Послышался гул мотора.
– О, свистун на помине, – сказала Авдотья и вышла в сени. Вернулась она с маленьким холщовым мешочком.
– На табе на память от мене, а што там – так дома посмотришь.
Взял мешочек и положил в чемодан.
– Спасибо Вам за все!
– Да чаво уж там, для мене это радость, хоть душу с тобою отвела, так што табе спасибо.
Я крепко сжал ее руки и поцеловал. Глаза ее наполнились влагой, она прикрыла нос левой рукой, правой перекрестила меня и махнула. Я выходил с чувством вины перед ней. Почему? Не знаю… Влез в Федькину колымагу, и мы помчались по пустой дороге, фары освещали утрамбованную дорогу, ведущую прочь от места, где, как мне показалось, живут совершенно несчастные люди.
Федор не свистел, и это молчание с его стороны я принял с большой благодарностью. Поезд уже стоял. Проводница из первого вагона махала мне рукой.
– Прощайте и неззззззз… – попытался сказать Федор.
– Понял, понял, спасибо, не забуду.
Вошел в вагон. Проводница провела меня в купе под номером 7. Попутчиков не было, и это обстоятельство меня вновь порадовало. Развернул матрац, накрыл его простыней вместе с подушкой, улегся в одежде; поезд тронулся и понес меня с моими мыслями домой.

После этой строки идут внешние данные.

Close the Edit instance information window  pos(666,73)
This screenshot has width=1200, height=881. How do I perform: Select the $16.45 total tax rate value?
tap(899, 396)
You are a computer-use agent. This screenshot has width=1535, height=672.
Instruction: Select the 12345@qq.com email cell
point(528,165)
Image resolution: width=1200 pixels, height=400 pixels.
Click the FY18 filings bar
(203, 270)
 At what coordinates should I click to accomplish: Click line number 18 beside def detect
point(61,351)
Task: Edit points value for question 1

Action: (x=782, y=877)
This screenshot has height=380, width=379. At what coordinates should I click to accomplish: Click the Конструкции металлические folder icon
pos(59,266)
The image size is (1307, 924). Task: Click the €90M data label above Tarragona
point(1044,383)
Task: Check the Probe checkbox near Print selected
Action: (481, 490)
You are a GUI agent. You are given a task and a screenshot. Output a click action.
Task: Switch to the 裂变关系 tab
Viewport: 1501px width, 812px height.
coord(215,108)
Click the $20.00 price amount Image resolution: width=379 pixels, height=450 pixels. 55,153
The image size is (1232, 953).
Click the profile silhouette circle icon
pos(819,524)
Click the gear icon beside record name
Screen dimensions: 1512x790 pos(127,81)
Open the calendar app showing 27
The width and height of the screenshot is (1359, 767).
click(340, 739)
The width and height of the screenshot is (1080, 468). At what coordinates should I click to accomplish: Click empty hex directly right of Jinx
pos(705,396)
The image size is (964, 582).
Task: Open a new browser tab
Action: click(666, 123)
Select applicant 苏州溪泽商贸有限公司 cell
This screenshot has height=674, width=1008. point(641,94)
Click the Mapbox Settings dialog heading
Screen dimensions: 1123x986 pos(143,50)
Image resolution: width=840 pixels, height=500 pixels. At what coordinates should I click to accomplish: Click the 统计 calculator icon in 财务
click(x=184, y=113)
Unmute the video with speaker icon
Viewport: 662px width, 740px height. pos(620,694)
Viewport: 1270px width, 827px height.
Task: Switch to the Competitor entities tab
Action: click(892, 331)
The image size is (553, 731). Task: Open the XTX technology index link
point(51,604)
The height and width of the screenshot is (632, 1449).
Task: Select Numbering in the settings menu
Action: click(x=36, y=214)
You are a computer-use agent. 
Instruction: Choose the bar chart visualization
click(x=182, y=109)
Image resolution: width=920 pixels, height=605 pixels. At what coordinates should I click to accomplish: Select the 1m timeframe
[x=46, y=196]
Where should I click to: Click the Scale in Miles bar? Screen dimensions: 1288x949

– Просыпайтесь, подъезжаем, – в дверь тарабанила проводница.
Взял вафельное полотенце и направился умываться. Как и в прошлый раз, очереди в туалет не было; отсутствие запаха, присущего этому месту, меня удивило. Жизнь меняется в лучшую сторону. Не люблю ездить поездами с детства, предпочитаю пользоваться воздушным транспортом. Каждое лето приезжала мамина сестра и увозила к себе в деревню. Для меня это путешествие было испытанием и на короткий период перемещения расшатывало полностью мою неокрепшую детскую психику. Душные вагоны, «джентльмены» в трениках сновали то с пивом, то с лимонадом по коридору. Глухонемые стучались в купе и предлагали иконки. Запах колбасы, курицы, чеснока, глупые разговоры попутчиков – все меня раздражало. Поезд остановился, я вышел из вагона – чудесным образом оказался в хвосте. На перроне возле моего вагона в гордом одиночестве стоял ВЯ.
– Доброе утро, Володя!
– Здравствуйте! – Я первым протянул руку для приветствия.
– Как добрались?
– Все замечательно, спасибо.
– Ну, а теперь ко мне домой, обсудим вашу командировку.
– Как скажете.
Прошли сто метров, количество прибывших и встречающих увеличилось. Мы пробрались сквозь этот водоворот и спустились по лестнице.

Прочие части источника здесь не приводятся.